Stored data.
= Beginning of Section =

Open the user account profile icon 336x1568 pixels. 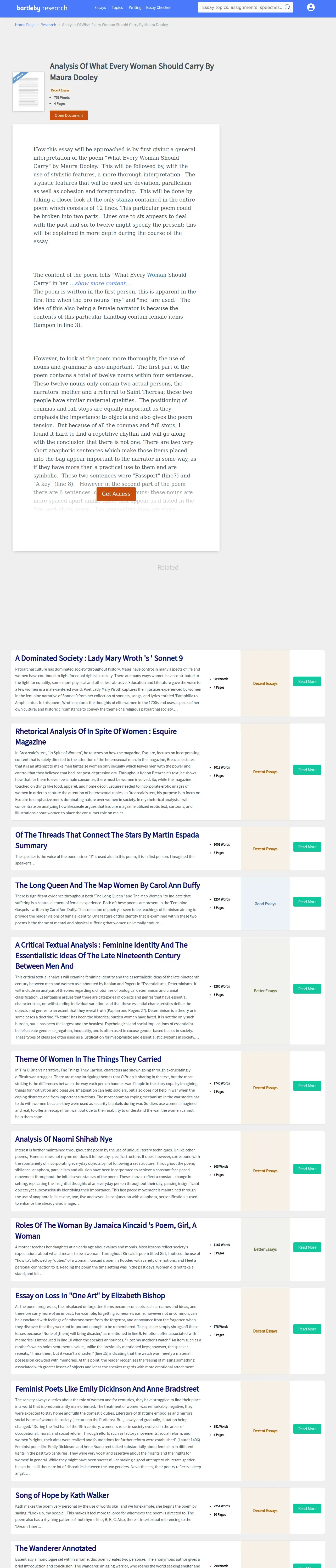pos(310,7)
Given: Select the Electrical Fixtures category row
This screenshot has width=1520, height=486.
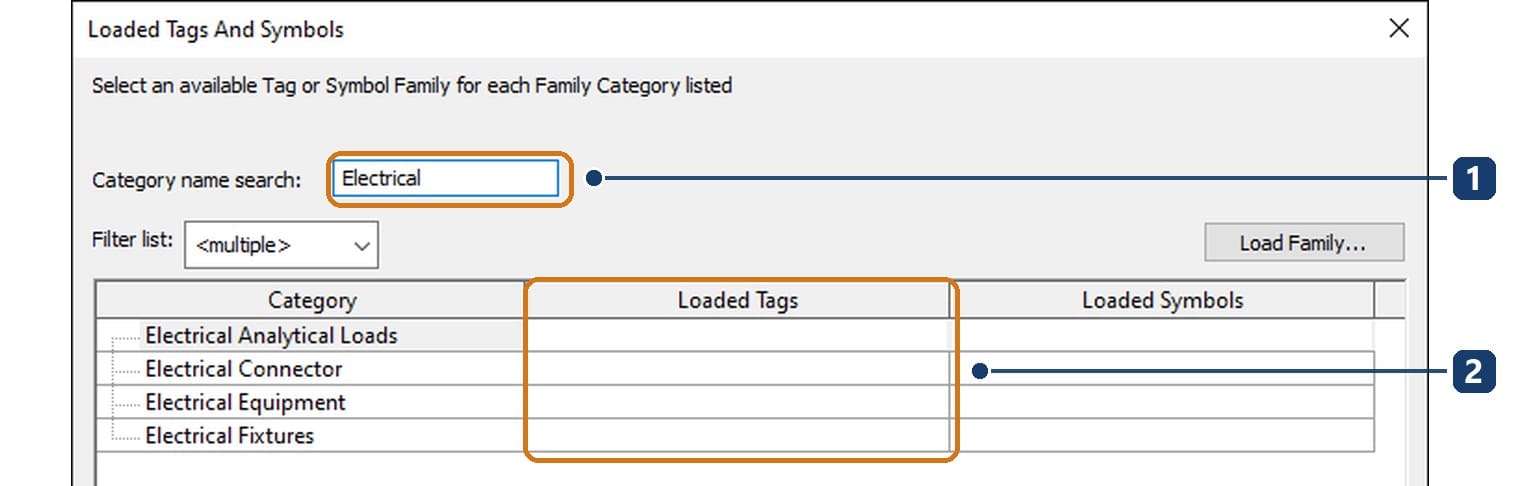Looking at the screenshot, I should tap(311, 436).
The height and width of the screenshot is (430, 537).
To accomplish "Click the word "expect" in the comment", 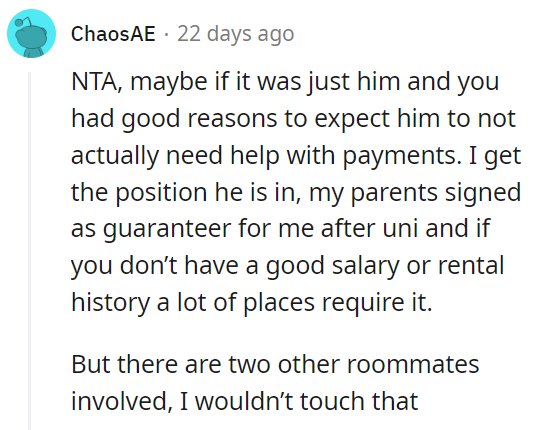I will (352, 119).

= End of Section =

EXERCISE DETAILS.
Among the entries above, locate the line with "Given: Select the" and the line with "The height and". Give those two lines and all lines between them again, exactly, leaving out the pictures.

ANSWER SECTION.
Given: Select the Electrical Fixtures category row
This screenshot has width=1520, height=486.
Looking at the screenshot, I should tap(311, 436).
The height and width of the screenshot is (430, 537).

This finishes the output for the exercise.